Yatılı Okulda İlk Gün – Şaban Gürtuna
Yıl 1965. Sındırgı’dan, yatılı okul sınavlarını kazandığımız arkadaşım Oğuz ile birlikte, hayatımızın yeni bir dönemine adım atmak üzere yola çıktık. Trenden indikten sonra okulun bulunduğu yere geldik. Birlikte okulun çevresini gezdik Babalarımız bizi Savaştepe İlköğretmen Okulu’na, kavaklı çeşmenin yanına kadar getirip bıraktılar. Ayaklarımız geri geri gidiyordu. Evimizden, ailemizden ilk ayrılışımızdı bu. İçimizde buruk bir hüzün, yüzlerimizde ayrılık gözyaşları vardı. Ama bir yandan da yatılı okulu kazanmanın sevinci vardı içimizde. O an, geride bıraktığımız sıcak yuvalarımızı düşündük. Annelerimizin yemek kokuları, babalarımızın nasihatleri kulaklarımızda çınlıyordu. Fakat artık burası, Savaştepe İlköğretmen Okulu, bizim yeni ailemiz olacaktı. Öğretmenlerimiz annemiz, babamız; üst sınıflar abilerimiz, ablalarımız; alt sınıflar ise kardeşlerimiz olacaktı.

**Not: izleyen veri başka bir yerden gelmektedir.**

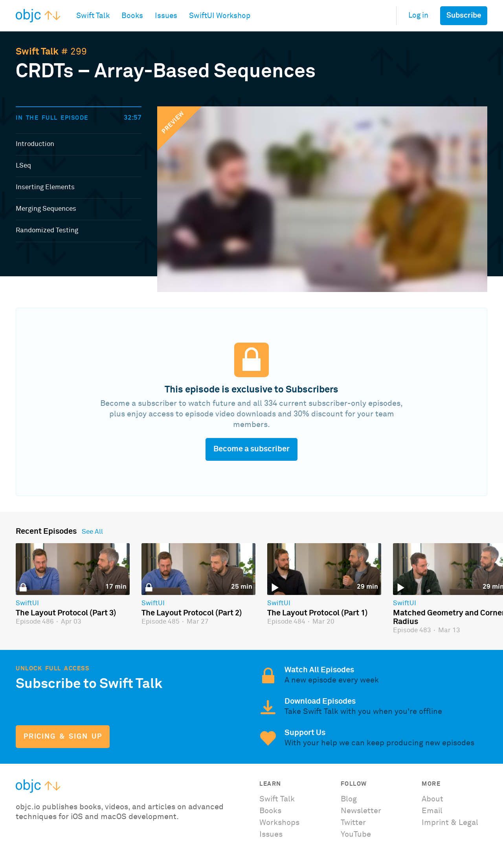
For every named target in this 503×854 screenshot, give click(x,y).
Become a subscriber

Okula ilk adım attığımızda karşılaştığımız kalabalık, bizi hem ürkütmüş hem de meraklandırmıştı. Bin beş yüz öğrenciyle dolup taşan bu okul, hareketli ve canlıydı. Herkes bir koşuşturma içindeydi. Bavullarımızı alıp yatakhanelerimize yerleşirken kalbimiz heyecanla çarpıyordu. Yatacak yerlerimiz ve dolaplrımız belirlrendi. Oğuz ile ayrı sınıflarda olduğumuz için yatak odalarımız da farklıydı. Yatakhaneler düzenliydi; odalar ve yataklar tertemizdi. Fakat içimizdeki boşluk bir türlü dolmuyordu. Kısa zamanda sınıf arkadaşlarımızla kaynaşmış, sanki bir ailedeki kardeşler gibi olmuştuk.
Akşam oldu. İlk günün yorgunluğu ve duygusallığıyla yataklarımıza uzandık. Bir şey demeden başımızı yastığa koyduk. O gece uykumuz kaçtı; evimizi, ailemizi düşündük. Fakat sabah güneş doğduğunda içimizde farklı bir his vardı. Artık burası bizim yuvamızdı ve biz, burada büyüyecek, öğrenip gelişecektik.
Bu okul, hem öğretmen hem de hayatı öğreten bir yerdi. İlk günlerde zorlandık, evimizi özledik ama zamanla buraya bağlandık. Savaştepe İlköğretmen Okulu, bize yalnızca bilgi değil, dostluklar, kardeşlikler ve hayata dair unutulmaz dersler de verecekti. Ve biz, bu yuvanın bir parçası olmanın gururunu hep taşıyacaktık.